Artikel 81, lid 1, van het Verdrag is niet van toepassing op de in artikel 1 bis van deze verordening bedoelde overeenkomsten en onderling afgestemde gedragingen die een wezenlijk bestanddeel uitmaken van een nationale marktorganisatie of die vereist zijn voor de verwezenlijking van de in artikel 33 van het Verdrag omschreven doelstellingen.
Het is in het bijzonder niet van toepassing op de overeenkomsten, besluiten en gedragingen van landbouwondernemers, verenigingen van landbouwondernemers of verenigingen van deze verenigingen binnen één lidstaat, voorzover deze, zonder de verplichting in te houden een bepaalde prijs toe te passen, betrekking hebben op de voortbrenging of de verkoop van landbouwproducten of het gebruik van gemeenschappelijke installaties voor het opslaan, behandelen of verwerken van landbouwproducten, tenzij de Commissie vaststelt dat de mededinging zodoende wordt uitgesloten of dat de doeleinden van artikel 33 van het Verdrag in gevaar worden gebracht.
2.
Onder voorbehoud van het toezicht van het Hof van Justitie is uitsluitend de Commissie bevoegd om, na de lidstaten te hebben geraadpleegd en de belanghebbende ondernemingen of ondernemersverenigingen, alsmede elke andere natuurlijke of rechtspersoon waarvan zij het noodzakelijk acht de mening in te winnen, te hebben gehoord, in een te publiceren beschikking vast te stellen welke overeenkomsten, besluiten en gedragingen aan de in lid 1 bedoelde voorwaarden voldoen.

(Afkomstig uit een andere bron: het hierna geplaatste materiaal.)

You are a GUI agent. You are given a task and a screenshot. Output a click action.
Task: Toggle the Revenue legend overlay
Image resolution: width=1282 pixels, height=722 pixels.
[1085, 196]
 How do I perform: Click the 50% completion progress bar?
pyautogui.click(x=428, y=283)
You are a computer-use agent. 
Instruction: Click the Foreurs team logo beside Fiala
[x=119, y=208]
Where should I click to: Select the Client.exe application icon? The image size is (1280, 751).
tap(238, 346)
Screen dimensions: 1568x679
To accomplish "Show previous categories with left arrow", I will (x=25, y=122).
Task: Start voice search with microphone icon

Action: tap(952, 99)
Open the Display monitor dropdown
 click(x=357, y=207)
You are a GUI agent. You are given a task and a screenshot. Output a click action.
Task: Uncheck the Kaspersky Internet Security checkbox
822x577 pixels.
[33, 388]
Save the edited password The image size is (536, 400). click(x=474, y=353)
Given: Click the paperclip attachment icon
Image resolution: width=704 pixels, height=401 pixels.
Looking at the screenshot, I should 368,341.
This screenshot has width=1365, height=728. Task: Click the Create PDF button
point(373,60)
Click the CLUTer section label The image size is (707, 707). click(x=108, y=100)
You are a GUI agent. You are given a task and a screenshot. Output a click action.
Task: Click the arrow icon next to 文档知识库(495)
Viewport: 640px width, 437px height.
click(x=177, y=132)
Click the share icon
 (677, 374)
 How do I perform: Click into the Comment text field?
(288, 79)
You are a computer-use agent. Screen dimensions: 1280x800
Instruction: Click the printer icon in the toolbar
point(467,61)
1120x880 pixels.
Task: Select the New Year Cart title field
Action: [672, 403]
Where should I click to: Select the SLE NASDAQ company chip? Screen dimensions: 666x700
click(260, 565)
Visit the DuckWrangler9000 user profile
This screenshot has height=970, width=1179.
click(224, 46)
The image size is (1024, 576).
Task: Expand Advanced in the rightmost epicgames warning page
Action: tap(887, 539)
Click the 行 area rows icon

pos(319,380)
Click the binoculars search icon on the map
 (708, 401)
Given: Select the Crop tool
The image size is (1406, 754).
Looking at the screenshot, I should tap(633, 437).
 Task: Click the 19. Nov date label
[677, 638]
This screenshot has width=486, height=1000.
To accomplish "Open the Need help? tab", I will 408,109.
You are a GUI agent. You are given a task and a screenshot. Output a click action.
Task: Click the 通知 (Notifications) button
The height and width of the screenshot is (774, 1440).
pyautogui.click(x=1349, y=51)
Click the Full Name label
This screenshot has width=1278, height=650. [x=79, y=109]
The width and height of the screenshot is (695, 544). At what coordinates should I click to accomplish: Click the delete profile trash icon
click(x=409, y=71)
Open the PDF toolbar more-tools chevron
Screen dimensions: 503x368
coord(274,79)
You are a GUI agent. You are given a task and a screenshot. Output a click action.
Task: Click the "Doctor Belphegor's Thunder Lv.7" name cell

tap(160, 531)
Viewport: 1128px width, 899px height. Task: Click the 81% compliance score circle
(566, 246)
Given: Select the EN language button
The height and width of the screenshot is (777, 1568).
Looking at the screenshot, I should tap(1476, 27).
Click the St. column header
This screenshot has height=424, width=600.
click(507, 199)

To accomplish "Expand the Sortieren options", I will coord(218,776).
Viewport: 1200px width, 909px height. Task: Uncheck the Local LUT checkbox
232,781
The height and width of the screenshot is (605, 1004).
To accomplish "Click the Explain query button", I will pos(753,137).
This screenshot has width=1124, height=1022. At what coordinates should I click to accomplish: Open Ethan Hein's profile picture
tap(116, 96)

De Commissie gaat over tot deze vaststelling, hetzij ambtshalve, hetzij op verzoek van een bevoegde autoriteit van een lidstaat of van een belanghebbende onderneming of ondernemersvereniging.
3.
De bekendmaking vermeldt de betrokken partijen en de essentiële gedeelten van de beschikking, waarbij rekening wordt gehouden met het rechtmatig belang van de ondernemingen dat hun zakengeheimen niet aan de openbaarheid worden prijsgegeven.